Selected passage:
---

Contact(s): Jeff Roe, Urban Forestry Team Leader, 608-535-7582 Jeffrey.roe@wisconsin.gov

MADISON - Gov. Tony Evers has issued a proclamation recognizing Friday, April 26, 2019 as Arbor Day in Wisconsin. Arbor Day is an annual observance that celebrates the role of trees and forests in our lives and promotes tree planting and care. Wisconsin has celebrated Arbor Day on the last Friday of April since 1883.

"Wisconsin's urban and rural forests all serve a vital role in the economy, environment and culture of our local communities and the state as a whole," said Fred Souba, Jr., Wisconsin's Chief State Forester. "The investments by individual homeowners and forest landowners are key to ensuring Wisconsin continues to have healthy and sustainable urban and rural forests for future generations to enjoy."

---

Rows:
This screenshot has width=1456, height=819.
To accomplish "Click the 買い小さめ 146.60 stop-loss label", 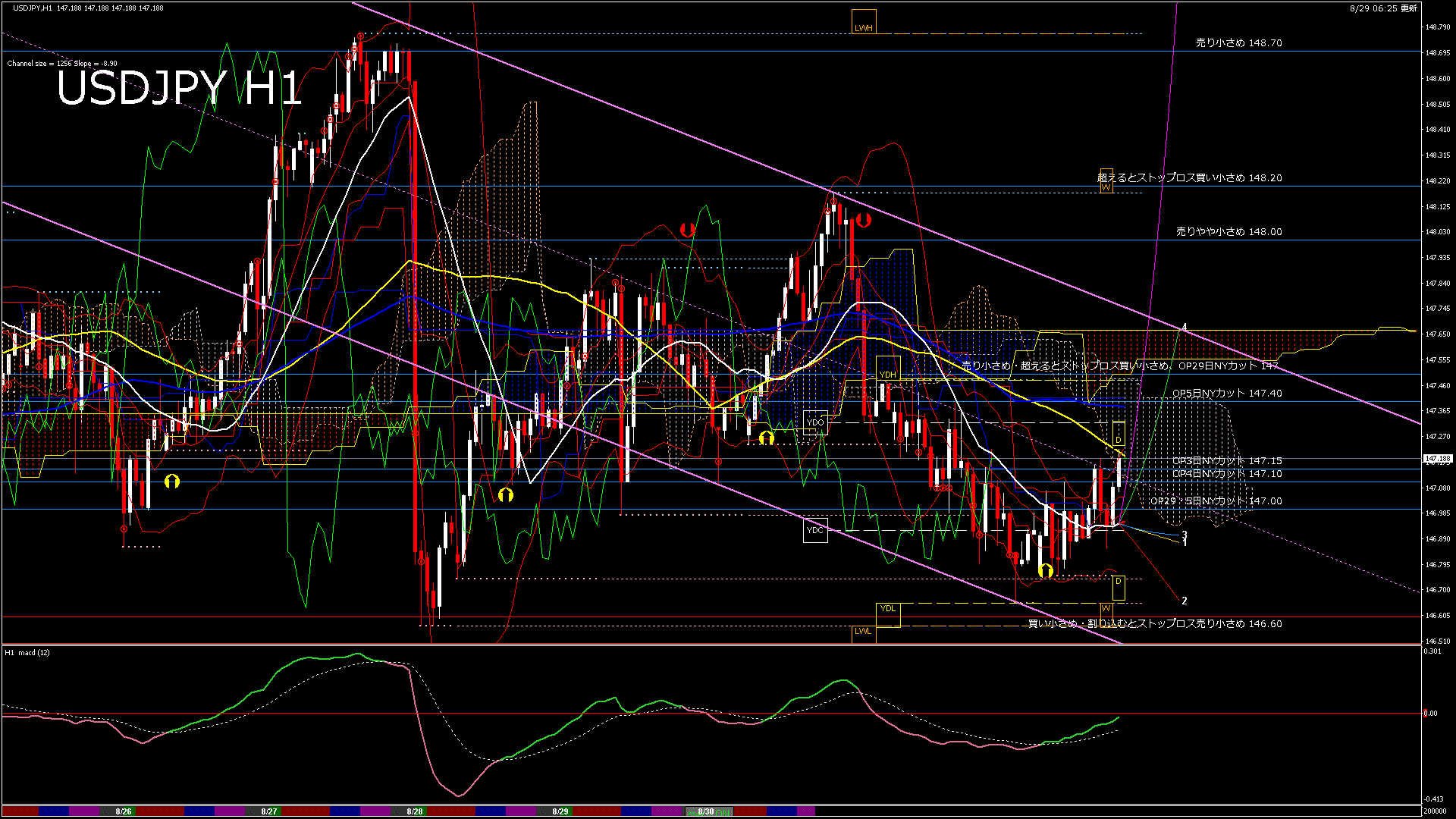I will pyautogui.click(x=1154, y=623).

---

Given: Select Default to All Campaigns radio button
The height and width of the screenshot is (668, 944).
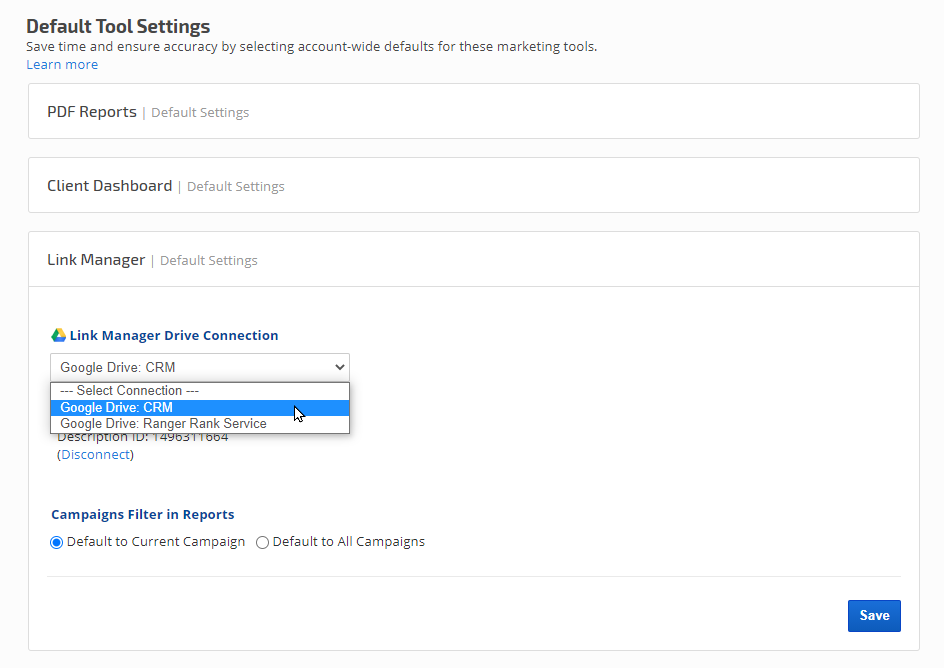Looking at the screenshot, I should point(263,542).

---

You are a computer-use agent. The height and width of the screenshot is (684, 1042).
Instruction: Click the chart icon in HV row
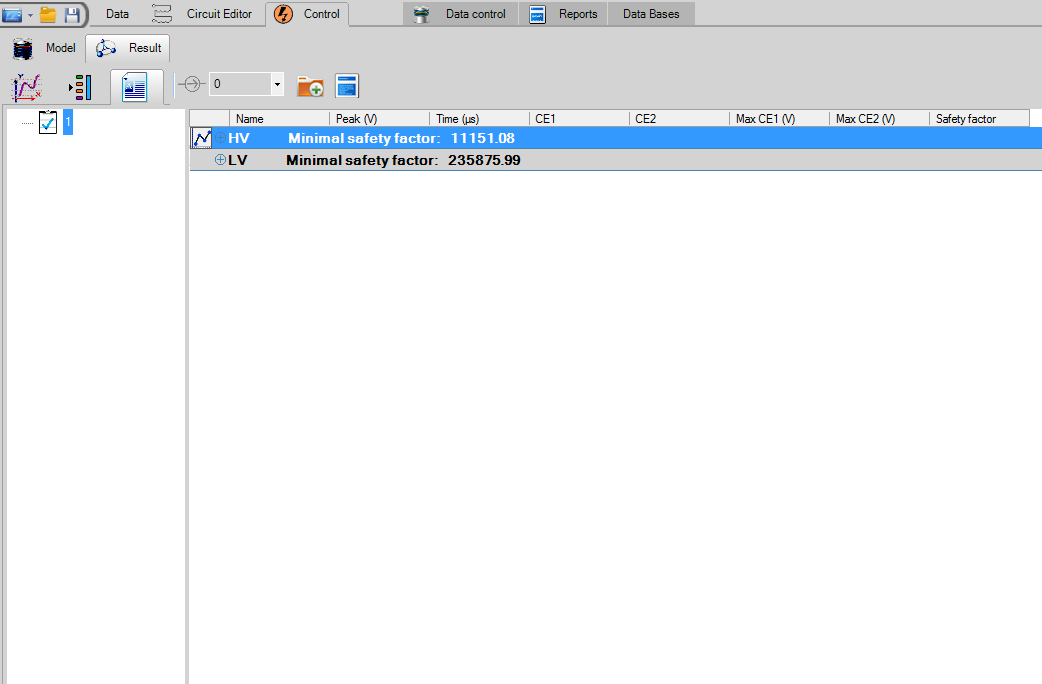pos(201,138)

---

Problem to work on: Reproduce the Arbor Day press release from above in full, word for word.

Response:
Contact(s): Jeff Roe, Urban Forestry Team Leader, 608-535-7582 Jeffrey.roe@wisconsin.gov

MADISON - Gov. Tony Evers has issued a proclamation recognizing Friday, April 26, 2019 as Arbor Day in Wisconsin. Arbor Day is an annual observance that celebrates the role of trees and forests in our lives and promotes tree planting and care. Wisconsin has celebrated Arbor Day on the last Friday of April since 1883.

"Wisconsin's urban and rural forests all serve a vital role in the economy, environment and culture of our local communities and the state as a whole," said Fred Souba, Jr., Wisconsin's Chief State Forester. "The investments by individual homeowners and forest landowners are key to ensuring Wisconsin continues to have healthy and sustainable urban and rural forests for future generations to enjoy."